| Working data |
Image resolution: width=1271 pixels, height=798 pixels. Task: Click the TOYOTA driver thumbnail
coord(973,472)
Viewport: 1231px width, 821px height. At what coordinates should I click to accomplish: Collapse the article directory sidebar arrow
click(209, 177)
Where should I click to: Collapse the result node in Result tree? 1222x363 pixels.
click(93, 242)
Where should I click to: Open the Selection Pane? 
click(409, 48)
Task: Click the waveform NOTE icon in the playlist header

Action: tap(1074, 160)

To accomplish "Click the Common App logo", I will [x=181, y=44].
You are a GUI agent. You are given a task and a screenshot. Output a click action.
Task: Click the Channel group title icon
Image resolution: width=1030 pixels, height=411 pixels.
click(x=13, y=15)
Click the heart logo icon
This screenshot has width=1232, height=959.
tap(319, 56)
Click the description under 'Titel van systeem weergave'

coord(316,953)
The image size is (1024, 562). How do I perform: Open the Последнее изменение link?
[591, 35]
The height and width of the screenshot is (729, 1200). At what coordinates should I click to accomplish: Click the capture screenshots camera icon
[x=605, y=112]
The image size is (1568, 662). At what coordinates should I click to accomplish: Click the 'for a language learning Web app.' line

| What is being asked |
Restate word for word every line from the one containing "You are a GUI" through the final line of the listing. Both end lines belong in the answer.

| Exercise output |
You are a GUI agent. You are given a task and a screenshot. Output a click action.
Task: Click the Channel group title icon
Image resolution: width=1030 pixels, height=411 pixels.
click(x=13, y=15)
Click the heart logo icon
This screenshot has width=1232, height=959.
tap(319, 56)
Click the description under 'Titel van systeem weergave'

coord(316,953)
The image size is (1024, 562). How do I perform: Open the Последнее изменение link?
[591, 35]
The height and width of the screenshot is (729, 1200). At what coordinates should I click to accomplish: Click the capture screenshots camera icon
[x=605, y=112]
The image size is (1568, 662). At what coordinates should I click to accomplish: Click the 'for a language learning Web app.' line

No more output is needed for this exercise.